There, they will be tested for West Nile and St. Louis Encephalitis viruses. If a trapped mosquito tests positive, the city will conduct targeted ground spraying within a half-mile radius of the trap site over two consecutive nights.

The city will also survey low-lying areas for standing water and deploy larvicide at strategic locations to eradicate mosquito larvae, or prevent it from developing.

The ground spraying is on Wednesdays and Thursdays between 9 p.m. and 5 a.m., weather permitting, and only when a positive trap is identified. An ultra-low volume application of Aqua-Pursuit, a water-based permethrin product, will be used in specific areas where deploying larvicide and other measures have not proven effective.

Arlington also partners with Tarrant County Public Health to educate folks on simple measures they should take to prevent mosquito bites. These include looking for the ingredient DEET in repellent, always wearing repellent outdoors, wearing light clothing to cover as much skin as possible when mosquitoes are a threat, and draining standing water in the yard (including old tires, flowerpots, clogged rain gutters, etc.).

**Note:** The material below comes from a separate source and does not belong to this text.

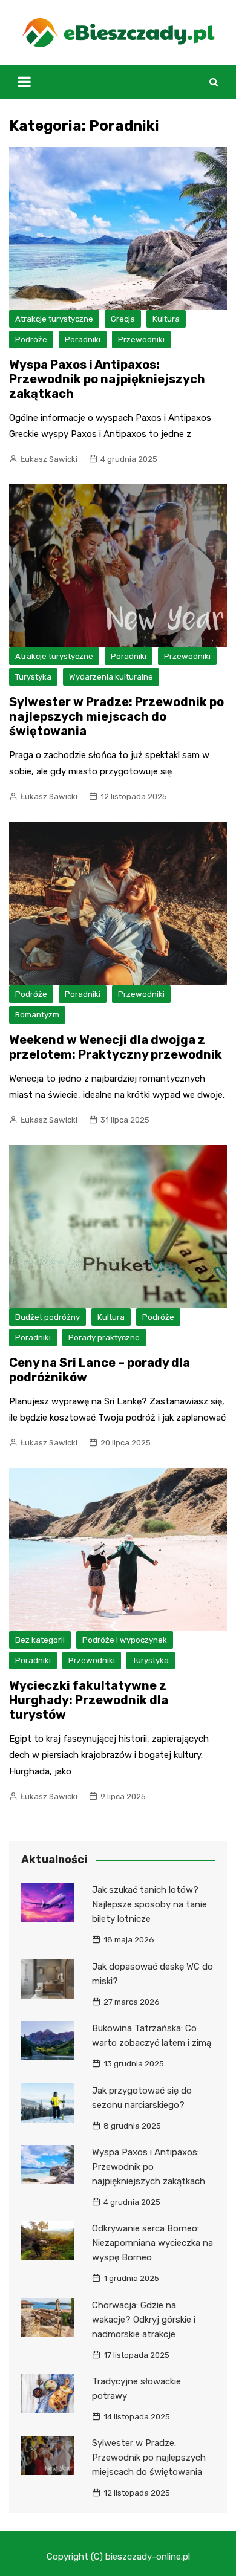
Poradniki (82, 339)
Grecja (123, 318)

For shallow standing water that cannot be eliminated, check regularly for the presence of mosquito larvae and, if seen, apply a biological larvicide often referred to as “mosquito dunks,” available at local hardware stores.

People who are concerned about exposure to a pesticide, such as those with chemical sensitivity or breathing conditions such as asthma, are urged to stay indoors during the application period. Once the pesticide dissipates, it breaks down in the environment and produces little residual effect.